KiwiRail considering 220 job cuts
MICHAEL DALY, MICHELLE COOKE AND DANYA LEVY
KiwiRail could cut up to 220 jobs as it looks to slash spending in the face of tough trading conditions and the effect of the Christchurch earthquakes.
The company said its infrastructure and engineering (I&E) business had reassessed its operations and budgets and, as a result, planned expenditure of $950 million would be reduced by $200 million over the next three years.
Proposed measures include a cut of between 170 and 220 staff from the 1000 current I&E staff numbers.
I&E general manager Rick van Barneveld said a consultation process with staff was under way and was in its "very early stages". All costs across the I&E business were being assessed.
"While I&E has made solid progress over the last couple of years in upgrading the national and metropolitan rail networks we are now operating in tough trading conditions compounded by the Christchurch earthquakes," van Barneveld said.

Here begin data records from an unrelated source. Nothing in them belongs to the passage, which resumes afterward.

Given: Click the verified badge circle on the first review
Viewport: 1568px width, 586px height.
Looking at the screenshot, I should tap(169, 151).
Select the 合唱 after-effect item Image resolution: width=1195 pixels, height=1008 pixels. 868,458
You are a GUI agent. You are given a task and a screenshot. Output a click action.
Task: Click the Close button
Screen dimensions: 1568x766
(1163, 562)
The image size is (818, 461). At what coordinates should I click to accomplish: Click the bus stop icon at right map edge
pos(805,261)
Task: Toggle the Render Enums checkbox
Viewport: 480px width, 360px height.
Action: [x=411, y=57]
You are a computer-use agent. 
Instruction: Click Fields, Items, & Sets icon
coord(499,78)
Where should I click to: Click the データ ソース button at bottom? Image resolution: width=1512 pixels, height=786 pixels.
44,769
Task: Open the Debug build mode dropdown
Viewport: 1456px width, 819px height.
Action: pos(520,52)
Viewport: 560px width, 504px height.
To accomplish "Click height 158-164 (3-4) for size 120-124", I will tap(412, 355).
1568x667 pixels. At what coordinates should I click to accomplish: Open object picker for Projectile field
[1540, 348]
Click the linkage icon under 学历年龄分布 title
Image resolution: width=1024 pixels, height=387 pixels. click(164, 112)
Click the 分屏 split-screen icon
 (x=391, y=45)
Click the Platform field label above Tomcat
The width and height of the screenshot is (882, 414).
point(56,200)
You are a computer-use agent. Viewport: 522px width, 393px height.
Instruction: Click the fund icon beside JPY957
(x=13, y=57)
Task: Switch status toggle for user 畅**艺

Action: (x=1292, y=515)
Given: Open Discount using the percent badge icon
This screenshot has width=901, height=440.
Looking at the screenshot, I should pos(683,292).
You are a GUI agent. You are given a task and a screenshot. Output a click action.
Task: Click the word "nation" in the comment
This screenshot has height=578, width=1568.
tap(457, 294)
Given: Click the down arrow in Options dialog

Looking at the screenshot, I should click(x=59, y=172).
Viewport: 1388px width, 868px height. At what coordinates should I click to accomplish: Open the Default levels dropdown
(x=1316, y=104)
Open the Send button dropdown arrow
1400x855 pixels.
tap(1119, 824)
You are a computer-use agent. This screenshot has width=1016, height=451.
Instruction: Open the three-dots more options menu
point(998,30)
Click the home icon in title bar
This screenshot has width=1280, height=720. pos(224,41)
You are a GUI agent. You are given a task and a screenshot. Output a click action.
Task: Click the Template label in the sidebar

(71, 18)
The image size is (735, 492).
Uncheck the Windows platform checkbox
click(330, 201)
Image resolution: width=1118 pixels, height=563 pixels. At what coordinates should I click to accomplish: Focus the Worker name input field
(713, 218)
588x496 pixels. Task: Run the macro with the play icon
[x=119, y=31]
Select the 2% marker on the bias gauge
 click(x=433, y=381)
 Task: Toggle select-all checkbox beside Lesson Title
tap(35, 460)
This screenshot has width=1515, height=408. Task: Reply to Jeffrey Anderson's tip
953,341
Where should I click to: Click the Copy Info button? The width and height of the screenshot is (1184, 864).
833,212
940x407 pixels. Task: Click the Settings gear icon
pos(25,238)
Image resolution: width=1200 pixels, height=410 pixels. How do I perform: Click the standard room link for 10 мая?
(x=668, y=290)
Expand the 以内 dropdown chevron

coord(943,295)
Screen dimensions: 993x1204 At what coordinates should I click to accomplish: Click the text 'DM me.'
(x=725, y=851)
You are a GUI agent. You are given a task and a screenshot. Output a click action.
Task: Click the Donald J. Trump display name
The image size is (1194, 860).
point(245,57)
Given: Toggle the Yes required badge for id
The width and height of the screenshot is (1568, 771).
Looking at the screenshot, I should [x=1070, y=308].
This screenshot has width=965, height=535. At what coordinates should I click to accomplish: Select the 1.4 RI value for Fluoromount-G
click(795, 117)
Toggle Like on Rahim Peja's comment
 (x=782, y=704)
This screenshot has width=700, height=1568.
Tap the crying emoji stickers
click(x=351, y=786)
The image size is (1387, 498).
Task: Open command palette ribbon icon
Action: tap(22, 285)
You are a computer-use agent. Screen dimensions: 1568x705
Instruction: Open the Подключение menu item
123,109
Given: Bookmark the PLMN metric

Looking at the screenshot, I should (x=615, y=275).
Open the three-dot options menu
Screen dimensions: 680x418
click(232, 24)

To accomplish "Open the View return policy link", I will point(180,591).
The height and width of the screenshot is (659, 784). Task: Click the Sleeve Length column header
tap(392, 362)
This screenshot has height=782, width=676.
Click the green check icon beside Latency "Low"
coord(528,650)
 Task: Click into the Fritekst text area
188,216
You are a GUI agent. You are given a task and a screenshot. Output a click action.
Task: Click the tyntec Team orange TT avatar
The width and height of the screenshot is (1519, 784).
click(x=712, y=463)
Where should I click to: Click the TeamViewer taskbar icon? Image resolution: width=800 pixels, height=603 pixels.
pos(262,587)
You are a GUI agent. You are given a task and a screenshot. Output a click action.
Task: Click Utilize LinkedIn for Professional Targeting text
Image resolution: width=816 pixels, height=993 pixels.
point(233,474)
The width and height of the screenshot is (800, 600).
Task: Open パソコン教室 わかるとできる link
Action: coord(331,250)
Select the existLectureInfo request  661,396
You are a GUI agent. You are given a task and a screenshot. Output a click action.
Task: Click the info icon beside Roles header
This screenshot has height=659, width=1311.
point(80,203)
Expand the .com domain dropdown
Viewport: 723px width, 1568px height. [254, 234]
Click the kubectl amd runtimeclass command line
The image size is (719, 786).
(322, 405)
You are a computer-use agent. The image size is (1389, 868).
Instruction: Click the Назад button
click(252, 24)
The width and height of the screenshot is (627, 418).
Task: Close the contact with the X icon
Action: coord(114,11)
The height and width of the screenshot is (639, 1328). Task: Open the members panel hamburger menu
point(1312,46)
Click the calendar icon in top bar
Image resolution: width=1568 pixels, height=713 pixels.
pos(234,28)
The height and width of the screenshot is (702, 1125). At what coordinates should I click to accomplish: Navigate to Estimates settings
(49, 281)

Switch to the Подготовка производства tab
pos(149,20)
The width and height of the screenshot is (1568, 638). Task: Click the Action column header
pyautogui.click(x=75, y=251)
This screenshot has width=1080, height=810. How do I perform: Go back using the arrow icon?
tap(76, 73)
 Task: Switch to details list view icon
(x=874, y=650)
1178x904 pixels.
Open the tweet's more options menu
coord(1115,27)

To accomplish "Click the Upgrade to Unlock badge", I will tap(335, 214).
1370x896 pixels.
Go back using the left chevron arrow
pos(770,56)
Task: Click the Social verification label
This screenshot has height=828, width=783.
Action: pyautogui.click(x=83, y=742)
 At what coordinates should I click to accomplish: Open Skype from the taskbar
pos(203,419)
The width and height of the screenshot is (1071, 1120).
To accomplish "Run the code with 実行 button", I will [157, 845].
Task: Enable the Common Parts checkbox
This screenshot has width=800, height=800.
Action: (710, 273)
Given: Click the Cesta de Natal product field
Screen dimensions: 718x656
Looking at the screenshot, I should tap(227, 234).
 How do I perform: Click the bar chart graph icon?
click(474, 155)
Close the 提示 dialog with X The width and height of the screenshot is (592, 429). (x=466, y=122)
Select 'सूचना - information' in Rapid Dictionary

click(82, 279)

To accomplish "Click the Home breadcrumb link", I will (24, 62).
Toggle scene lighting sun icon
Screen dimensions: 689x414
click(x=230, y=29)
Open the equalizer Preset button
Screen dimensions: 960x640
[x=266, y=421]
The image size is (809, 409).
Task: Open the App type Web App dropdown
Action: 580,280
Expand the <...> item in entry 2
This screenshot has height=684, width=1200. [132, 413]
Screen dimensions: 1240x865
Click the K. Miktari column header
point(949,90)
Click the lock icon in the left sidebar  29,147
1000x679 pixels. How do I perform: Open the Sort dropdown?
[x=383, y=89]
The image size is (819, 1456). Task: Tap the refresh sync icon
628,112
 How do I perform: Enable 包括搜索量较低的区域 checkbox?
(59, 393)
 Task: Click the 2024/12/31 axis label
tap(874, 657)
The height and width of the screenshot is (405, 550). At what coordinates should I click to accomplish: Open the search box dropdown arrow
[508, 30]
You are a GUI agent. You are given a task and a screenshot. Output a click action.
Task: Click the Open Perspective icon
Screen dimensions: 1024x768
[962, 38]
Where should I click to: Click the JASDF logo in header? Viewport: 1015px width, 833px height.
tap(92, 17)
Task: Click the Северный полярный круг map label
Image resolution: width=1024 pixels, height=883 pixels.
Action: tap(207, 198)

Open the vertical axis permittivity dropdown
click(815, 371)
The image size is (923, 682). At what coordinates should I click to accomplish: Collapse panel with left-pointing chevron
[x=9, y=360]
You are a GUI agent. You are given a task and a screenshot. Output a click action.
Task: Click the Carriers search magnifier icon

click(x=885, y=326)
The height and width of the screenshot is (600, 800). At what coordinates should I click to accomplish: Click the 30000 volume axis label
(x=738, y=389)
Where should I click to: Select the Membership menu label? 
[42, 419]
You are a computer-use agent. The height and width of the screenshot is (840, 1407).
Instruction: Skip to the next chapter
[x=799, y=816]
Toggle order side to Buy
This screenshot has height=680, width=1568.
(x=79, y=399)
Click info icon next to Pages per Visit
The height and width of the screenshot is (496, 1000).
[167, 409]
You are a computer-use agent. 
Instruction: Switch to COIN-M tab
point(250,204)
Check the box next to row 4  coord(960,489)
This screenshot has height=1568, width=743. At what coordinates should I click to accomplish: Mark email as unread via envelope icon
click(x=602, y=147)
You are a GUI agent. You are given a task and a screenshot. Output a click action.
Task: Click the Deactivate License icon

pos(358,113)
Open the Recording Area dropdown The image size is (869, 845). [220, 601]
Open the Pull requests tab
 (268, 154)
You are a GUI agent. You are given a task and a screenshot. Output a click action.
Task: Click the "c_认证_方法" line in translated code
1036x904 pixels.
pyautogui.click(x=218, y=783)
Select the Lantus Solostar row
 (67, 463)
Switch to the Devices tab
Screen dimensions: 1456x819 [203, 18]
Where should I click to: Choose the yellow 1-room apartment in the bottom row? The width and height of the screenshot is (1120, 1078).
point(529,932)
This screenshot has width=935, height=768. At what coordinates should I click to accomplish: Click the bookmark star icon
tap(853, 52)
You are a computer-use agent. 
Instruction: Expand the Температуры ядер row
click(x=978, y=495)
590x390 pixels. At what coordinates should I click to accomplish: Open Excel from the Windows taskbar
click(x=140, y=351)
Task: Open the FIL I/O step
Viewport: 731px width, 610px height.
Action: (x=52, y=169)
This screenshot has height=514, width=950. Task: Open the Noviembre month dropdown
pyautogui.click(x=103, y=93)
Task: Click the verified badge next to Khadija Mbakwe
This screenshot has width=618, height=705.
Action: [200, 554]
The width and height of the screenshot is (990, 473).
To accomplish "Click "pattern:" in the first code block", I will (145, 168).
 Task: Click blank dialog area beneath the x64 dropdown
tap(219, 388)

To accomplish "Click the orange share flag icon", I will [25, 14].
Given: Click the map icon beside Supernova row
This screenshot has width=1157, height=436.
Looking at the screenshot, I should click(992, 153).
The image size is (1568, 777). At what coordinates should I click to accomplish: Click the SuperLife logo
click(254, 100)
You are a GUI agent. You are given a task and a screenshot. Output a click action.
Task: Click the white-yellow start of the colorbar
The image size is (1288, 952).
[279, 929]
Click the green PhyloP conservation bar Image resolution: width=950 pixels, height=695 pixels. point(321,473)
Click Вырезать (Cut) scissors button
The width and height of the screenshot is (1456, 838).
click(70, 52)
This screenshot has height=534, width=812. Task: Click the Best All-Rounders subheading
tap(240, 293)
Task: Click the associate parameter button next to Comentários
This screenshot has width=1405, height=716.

"Reducing our network spend over the next three years helps to bring our investment curve back behind our earnings growth. Making these changes to our original plan will help ensure KiwiRail remains on target to achieve financial sustainability by 2020."
KiwiRail made the comments after New Zealand First said it had obtained a consultation document which suggested the company planned to make the job cuts by October. The cuts would save $14m a year in wages.
State-owned Enterprises Minister Tony Ryall said he had been informed KiwiRail was consulting staff over possible staff reductions "as one of a number of measures".
"This is a decision for KiwiRail."
Rail and Maritime Transport Union national president Aubrey Wilkinson said KiwiRail's announcement wasn't expected and the union would try to convince it to make its savings target another way.
"There are other ways one can save costs apart from jobs," he said.
KiwiRail started holding consultation meetings with employees last week, which would end in Invercargill later this week. During those meetings the union would raise alternative ways to save money, Wilkinson said.
These would include possible changes to the management structure, the cost of legal advice, and whether the company could defer its time frame to become self-sufficient.
The Canterbury earthquakes were just one of several factors which have had an economic toll on KiwiRail's performance, Wilkinson said.
Others include the Pike River mining disaster, because KiwiRail was "heavily involved in the movement of cargo", a declining tourism market and the Interislander's Cook Strait ferry Aratere, which hadn't bought as much business to the company as expected.
"The cut back in revenue is putting pressure on KiwiRail to become self-sufficient...which means something significant needs to happen," Wilkinson said.
Earlier this year KiwiRail announced it was selling its Hillside railway engineering workshop in Dunedin, where 130 people are employed.
Last month KiwiRail announced it would restructure and shift its land holdings to a new entity, with a write-down of about $6.7 billion.
Under changes coming into effect in January next year, its freight, infrastructure, passenger and ferry businesses, rolling stock, rail infrastructure, plant and equipment will be transferred to a new state-owned enterprise.
Labour's state-owned enterprises spokesman Clayton Cosgrove said moves to split the company and the proposed job losses were part of the Government's plan to "prep Kiwi Rail for sale".
"You could argue quite clearly that in splitting it out, you've got the good assets and the assets that might not be so good. This is all about stitching this thing up for a sale in the future," he said.
KiwiRail was a difficult infrastructure asset, Cosgrove said, but is "essential to our economy both in terms of competition with road transport for cargo but also accessing products and services for many of our regions."
The Government was "hell bent on flogging off assets", Cosgrove said. "To lose 200 workers is appalling.